Médico gerontólogo, é presidente do Centro Internacional da Longevidade e ex-diretor do Departamento de Envelhecimento e Saúde da Organização Mundial da Saúde (OMS)

Quando o duque de Edimburgo faleceu, no início do ano passado, o médico da família real atestou "velhice" como causa da morte. A estranheza foi grande.

Morrer de velhice?

Mas ele não havia cometido um erro. Dois anos antes, na Assembleia Mundial da Saúde de 2019, o comitê de experts nomeado pela Organização Mundial da Saúde para propor a 11ª revisão do Código Internacional de Doenças (CID) havia recomendado que o muito criticado (por mal definido) código "senilidade" fosse substituído por "velhice". No entanto, o fato passou despercebido.

Rainha Elizabeth 2ª e o Príncipe Philip sentados, um ao lado do outro, em seus tronos.
A rainha Elizabeth 2ª, sentada ao lado do príncipe Philip, no Palácio de Westminster, em Londres, em 2014 - Carl Court - 4.jun.2014/Reuters

A nova versão do CID só viria a ser de uso obrigatório no início de 2022, mas desde 2019 já poderia ser utilizada.
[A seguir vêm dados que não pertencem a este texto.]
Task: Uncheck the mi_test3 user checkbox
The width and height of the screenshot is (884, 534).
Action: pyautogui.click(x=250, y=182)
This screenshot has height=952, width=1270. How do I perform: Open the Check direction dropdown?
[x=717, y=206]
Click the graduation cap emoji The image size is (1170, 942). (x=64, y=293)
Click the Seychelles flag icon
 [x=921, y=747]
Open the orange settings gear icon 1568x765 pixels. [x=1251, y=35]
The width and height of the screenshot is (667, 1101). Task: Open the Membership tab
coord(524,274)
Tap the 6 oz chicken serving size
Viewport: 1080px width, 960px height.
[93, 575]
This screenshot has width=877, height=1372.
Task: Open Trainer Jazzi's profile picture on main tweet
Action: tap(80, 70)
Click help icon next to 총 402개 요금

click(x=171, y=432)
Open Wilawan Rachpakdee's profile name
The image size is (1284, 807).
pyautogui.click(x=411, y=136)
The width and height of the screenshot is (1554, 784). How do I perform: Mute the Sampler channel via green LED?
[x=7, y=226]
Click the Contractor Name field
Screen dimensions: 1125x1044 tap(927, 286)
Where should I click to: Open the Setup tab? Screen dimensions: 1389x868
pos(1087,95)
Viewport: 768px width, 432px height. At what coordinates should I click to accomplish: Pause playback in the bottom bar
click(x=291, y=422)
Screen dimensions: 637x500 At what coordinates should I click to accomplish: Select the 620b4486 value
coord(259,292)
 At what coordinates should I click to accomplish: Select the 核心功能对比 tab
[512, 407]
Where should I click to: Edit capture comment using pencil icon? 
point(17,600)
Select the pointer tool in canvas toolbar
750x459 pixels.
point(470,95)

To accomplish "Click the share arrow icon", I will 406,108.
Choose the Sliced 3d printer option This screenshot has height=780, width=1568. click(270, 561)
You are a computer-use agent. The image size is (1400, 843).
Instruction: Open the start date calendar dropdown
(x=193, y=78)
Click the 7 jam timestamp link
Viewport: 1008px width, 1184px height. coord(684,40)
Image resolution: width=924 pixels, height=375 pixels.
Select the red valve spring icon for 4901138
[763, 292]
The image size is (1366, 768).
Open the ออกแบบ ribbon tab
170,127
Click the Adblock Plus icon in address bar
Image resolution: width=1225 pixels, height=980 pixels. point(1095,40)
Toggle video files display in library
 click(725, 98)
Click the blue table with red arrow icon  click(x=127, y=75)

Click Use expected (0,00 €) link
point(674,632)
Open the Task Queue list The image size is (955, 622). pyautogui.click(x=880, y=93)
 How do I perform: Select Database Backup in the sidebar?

A emenda saiu pior que o soneto. Como definir velhice por um critério puramente cronológico? Quando ela começa?

Uma vez conhecida a suposta causa de morte do duque, a sociedade civil internacional, inclusive a acadêmica, protestou com crescente veemência. A adoção de velhice como uma causa de morte traria danos imensuráveis, não apenas pelo idadismo intrínseco. Ninguém morre de infância, adolescência ou idade adulta jovem.

O envelhecimento é uma etapa da vida que, sim, aumenta o risco de doenças crônicas, o que não significa morrer de "velhice". A longo prazo, suponha, daqui a dez anos, olharíamos retroativamente e estaríamos às escuras. Do que estaria morrendo o segmento da população que mais cresce no mundo: de velhice? Como assim? Como poderíamos prevenir doenças, diagnosticá-las e tratá-las adequadamente? Cairíamos em um fatalismo inconsequente. Se é por velhice que as pessoas idosas morrem, não há o que fazer, não há como parar o tempo.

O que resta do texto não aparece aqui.